(Task inputs Opens)
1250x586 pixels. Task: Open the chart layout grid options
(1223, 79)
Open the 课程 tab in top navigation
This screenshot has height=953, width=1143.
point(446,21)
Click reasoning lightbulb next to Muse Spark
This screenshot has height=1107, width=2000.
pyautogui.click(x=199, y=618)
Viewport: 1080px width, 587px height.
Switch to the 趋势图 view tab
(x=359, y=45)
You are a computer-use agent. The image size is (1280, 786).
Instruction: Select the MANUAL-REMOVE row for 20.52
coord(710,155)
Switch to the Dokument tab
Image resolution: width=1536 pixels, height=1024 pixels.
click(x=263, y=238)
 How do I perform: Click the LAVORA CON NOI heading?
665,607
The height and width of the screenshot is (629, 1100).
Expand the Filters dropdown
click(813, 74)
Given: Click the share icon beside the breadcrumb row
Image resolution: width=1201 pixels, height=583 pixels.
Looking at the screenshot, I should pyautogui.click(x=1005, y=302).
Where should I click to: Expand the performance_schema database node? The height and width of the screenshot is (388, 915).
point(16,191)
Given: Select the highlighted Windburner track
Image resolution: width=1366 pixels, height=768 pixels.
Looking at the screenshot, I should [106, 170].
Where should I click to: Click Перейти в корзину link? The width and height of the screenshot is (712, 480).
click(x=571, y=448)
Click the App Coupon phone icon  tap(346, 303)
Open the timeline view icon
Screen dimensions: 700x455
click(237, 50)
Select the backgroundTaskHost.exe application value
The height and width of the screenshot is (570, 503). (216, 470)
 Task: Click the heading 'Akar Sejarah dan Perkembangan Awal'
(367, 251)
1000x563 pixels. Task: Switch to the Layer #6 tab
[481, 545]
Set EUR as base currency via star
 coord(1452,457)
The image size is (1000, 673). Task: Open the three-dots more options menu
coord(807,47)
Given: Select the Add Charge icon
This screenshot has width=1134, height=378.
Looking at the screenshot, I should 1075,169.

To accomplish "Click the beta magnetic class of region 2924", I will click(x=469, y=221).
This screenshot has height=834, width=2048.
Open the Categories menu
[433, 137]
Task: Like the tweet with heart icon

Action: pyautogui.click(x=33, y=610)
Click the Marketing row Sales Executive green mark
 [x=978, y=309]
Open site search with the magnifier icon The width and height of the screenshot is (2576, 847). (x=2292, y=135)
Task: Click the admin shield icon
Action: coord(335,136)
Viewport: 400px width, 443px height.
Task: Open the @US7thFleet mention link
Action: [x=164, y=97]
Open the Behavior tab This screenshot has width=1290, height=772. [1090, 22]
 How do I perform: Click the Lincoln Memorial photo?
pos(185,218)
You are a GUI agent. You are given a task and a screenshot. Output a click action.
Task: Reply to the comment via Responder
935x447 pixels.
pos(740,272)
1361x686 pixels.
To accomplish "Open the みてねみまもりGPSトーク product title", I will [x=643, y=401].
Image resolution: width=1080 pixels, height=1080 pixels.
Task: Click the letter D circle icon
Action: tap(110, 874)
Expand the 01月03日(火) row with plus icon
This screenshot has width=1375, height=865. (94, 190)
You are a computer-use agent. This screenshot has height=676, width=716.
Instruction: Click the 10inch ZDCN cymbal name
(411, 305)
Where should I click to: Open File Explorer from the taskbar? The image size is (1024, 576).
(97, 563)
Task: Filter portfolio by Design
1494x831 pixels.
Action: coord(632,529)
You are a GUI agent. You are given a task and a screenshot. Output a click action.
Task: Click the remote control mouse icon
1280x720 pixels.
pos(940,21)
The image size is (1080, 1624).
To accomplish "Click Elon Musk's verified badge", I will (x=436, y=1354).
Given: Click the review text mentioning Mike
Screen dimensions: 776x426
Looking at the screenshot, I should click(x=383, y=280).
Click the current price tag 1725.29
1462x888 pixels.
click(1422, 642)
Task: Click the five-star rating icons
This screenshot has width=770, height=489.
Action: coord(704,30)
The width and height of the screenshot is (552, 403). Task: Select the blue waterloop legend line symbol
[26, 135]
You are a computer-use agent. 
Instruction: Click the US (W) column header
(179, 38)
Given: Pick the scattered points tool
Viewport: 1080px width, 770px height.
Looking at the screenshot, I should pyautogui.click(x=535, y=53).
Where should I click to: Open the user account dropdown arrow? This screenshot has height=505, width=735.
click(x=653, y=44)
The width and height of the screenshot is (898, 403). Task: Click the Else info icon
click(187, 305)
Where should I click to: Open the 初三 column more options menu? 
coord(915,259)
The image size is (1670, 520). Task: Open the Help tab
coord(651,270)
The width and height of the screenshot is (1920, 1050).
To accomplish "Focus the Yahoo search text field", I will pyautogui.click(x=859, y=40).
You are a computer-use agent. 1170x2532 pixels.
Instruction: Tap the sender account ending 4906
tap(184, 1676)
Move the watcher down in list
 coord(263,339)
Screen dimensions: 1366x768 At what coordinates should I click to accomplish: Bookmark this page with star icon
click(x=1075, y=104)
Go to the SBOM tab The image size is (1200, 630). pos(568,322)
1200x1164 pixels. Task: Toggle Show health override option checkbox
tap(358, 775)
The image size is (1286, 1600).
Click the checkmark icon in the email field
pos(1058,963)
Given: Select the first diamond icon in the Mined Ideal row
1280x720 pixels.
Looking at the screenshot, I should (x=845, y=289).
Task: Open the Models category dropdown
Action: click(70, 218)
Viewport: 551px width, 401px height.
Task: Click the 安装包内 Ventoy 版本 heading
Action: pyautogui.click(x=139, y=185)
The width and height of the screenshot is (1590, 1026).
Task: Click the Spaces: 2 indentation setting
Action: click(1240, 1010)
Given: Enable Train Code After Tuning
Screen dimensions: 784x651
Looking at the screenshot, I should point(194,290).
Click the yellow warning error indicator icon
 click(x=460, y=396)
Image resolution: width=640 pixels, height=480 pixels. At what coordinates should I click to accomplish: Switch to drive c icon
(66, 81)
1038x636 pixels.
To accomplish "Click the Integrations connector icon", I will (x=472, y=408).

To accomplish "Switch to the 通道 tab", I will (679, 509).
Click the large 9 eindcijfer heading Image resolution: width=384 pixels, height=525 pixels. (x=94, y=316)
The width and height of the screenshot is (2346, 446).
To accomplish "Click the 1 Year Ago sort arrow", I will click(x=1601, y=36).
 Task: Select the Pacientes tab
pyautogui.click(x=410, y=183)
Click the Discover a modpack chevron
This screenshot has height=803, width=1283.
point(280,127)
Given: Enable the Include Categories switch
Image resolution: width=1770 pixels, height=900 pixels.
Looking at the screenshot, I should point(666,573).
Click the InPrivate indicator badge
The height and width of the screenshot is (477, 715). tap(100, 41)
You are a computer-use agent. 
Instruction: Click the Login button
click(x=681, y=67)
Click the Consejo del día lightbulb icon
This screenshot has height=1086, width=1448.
(Task inputs Closes)
= Task requirements =
Find the lines above that contain "computer" and report their number, without comment.

= Exercise answer =
5